5-year-old girl with new-onset eye misalignment
Pediatric Ophth/Strabismus
What is your diagnosis?
The diagnosis is...
The image is consistent with a diagnosis of exotropia:
- Exotropia is an eye misalignment in which 1 eye is deviated outward, or temporally.
- The deviation is often intermittent but can be constant, and it can affect only 1 eye or may alternate between the 2 eyes.
- If exotropia is constant in infancy, testing for neurological associations should be considered.
- Treatment involves preventing or treating amblyopia and improving the control and angle of misalignment to improve eye contact and binocularity.
What is the role of the primary care or emergency medicine physician?
- Perform visual screening exams in infancy and periodically throughout childhood at well-child visits.
- If exotropia is noted by caregivers or a primary care physician, refer the patient to an ophthalmologist due to concern of amblyopia development and permanent vision loss.
- If abnormal extraocular motility, nystagmus, or an abnormal red reflex is seen, referral is urgent.
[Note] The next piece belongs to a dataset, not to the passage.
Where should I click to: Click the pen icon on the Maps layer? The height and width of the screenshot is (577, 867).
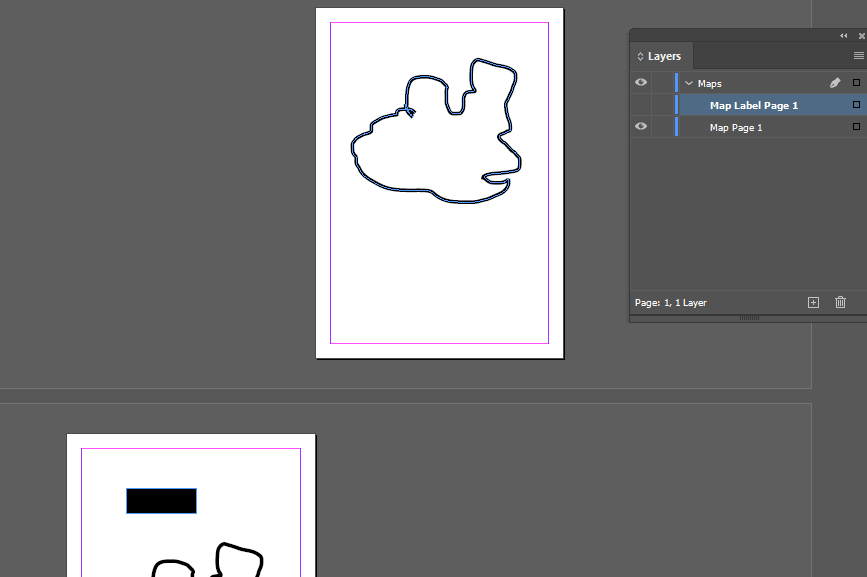tap(835, 83)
What is the role of the ophthalmologist?
The role of the ophthalmologist includes the following:
- determining visual acuity
- assessing for motility defects in the primary gaze and 6 cardinal positions
- assessing eye alignment measurements at near, distance, and cardinal positions of gaze
What is the treatment?
Nonsurgical treatments include correction of refractive error (generally myopia) and over-minus therapy (glasses that are more myopic than the patient's refraction). Patching 1 eye can help improve control of the drifting, and patching or pharmacologic penalization of the sound eye can be used to treat amblyopia.
Surgical treatment may be performed on the extraocular muscles in an attempt to restore ocular alignment.